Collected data
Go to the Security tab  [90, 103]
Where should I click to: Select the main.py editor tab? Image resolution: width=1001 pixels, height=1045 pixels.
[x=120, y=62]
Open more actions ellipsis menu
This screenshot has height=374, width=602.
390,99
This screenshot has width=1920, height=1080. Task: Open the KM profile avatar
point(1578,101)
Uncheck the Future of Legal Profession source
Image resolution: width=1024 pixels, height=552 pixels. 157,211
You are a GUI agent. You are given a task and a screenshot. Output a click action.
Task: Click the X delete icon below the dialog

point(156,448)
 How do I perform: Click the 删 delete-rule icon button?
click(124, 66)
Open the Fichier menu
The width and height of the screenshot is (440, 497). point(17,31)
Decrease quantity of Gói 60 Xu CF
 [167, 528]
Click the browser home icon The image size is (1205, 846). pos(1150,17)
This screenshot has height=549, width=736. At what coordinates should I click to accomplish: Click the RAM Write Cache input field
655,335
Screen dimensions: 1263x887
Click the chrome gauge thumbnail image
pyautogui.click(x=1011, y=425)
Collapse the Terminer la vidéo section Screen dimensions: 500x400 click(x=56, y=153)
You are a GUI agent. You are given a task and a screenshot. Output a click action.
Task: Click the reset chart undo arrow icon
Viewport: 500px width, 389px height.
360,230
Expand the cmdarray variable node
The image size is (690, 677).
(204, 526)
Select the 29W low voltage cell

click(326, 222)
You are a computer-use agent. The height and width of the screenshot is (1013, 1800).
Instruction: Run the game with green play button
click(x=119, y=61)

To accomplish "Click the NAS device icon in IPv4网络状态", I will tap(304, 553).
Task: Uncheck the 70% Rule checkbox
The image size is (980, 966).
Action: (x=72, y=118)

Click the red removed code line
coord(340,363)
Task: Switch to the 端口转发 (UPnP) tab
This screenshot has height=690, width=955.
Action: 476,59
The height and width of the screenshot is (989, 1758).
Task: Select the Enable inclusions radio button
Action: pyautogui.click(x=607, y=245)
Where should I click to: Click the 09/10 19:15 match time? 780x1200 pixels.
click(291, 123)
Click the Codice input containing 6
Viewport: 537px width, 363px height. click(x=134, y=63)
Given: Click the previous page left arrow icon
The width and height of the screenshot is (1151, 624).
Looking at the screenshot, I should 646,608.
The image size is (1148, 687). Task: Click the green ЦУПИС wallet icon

### Work instruction
Scan the entries for lines with the string "arrow". Report only how many there are.

### Exercise response
2